NMDA receptor (NMDAR)-mediated currents depend on membrane depolarization to relieve powerful voltage-dependent NMDAR channel block by external magnesium (Mg-o(2+)). Mg-o(2+) unblock from native NMDARs exhibits a fast component that is consistent with rapid Mg-o(2+)-unbinding kinetics and also a slower, millisecond time scale component (slow Mg-o(2+) unblock). In recombinant NMDARs, slow Mg-o(2+) unblock is prominent in GluN1/2A (an NMDAR subtype composed of GluN1 and GluN2A subunits) and GluN1/2B receptors, with slower kinetics observed for GluN1/2B receptors, but absent from GluN1/2C and GluN1/2D receptors.

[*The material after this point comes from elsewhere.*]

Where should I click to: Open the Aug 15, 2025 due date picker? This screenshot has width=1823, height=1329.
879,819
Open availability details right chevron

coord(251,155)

Slow Mg-0(2+) unblock from GluN1/2B receptors results from inherent voltage-dependent gating, which increases channel open probability with depolarization. Here we examine the mechanisms responsible for NMDAR subtype dependence of slow Mg-o(2+) unblock. We demonstrate that slow Mg-o(2+) unblock from GluN1/2A receptors, like GluN1/2B receptors, results from inherent voltage-dependent gating. Surprisingly, GluN1/2A and GluN1/2B receptors exhibited equal inherent voltage dependence; faster Mg-o(2+) unblock from GluN1/2A receptors can be explained by voltage-independent differences in gating kinetics. To investigate the absence of slow Mg-o(2+) unblock in GluN1/2C and GluN1/2D receptors, we examined the GluN2S/L site, a site responsible for several NMDAR subtype- dependent channel properties. Mutating the GluN2S/L site of GluN2A subunits from serine (found in GluN2A and GluN2B subunits) to leucine (found in GluN2C and GluN2D) greatly diminished both voltage-dependent gating and slowMg(o)(2+) unblock. Therefore, the residue at the GluN2S/L site governs the expression of both slow Mg-o(2+) unblock and inherent voltage dependence.